I’d like to say I’ve been thinking all day about what I would share with you. But I didn’t.
Instead I pulled myself out of bed at sunrise, walked a mile to class, and was promptly told it was cancelled. I went to my second class, finished some computer work, went to my next class (in which we discussed the sameness of donuts and coffee cups), had lunch and studied with a friend, went to a work meeting, had dinner, and went to my last class.
Then, when I got home, I balanced my check book.
It was a thoroughly typical day, but this is not a typical post.
If the title didn’t give it away, this is my five hundredth post on the Writingwolf.

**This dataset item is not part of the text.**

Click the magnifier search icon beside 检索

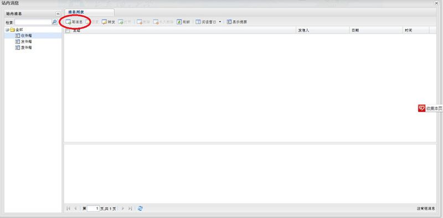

The number is technically higher, since over a hundred posts were moved to my fiction and poetry blog Silent Soliloquy a few summers back, but there’s still something special in reaching this number. It’s a milestone. An accomplishment. Something…special.
So when I got home, feeling the weight of homework assignments, impending reviews, textbook readings, and a plethora of emails to respond to, I wasn’t feeling any particular inspiration. But this is post 500. I couldn’t let it pass without notice.
Then again, is 500 really such an accomplishment? Maybe I should celebrate when I reach 1000. Maybe I really shouldn’t celebrate until I reach 1,500, or seven years, or ten years.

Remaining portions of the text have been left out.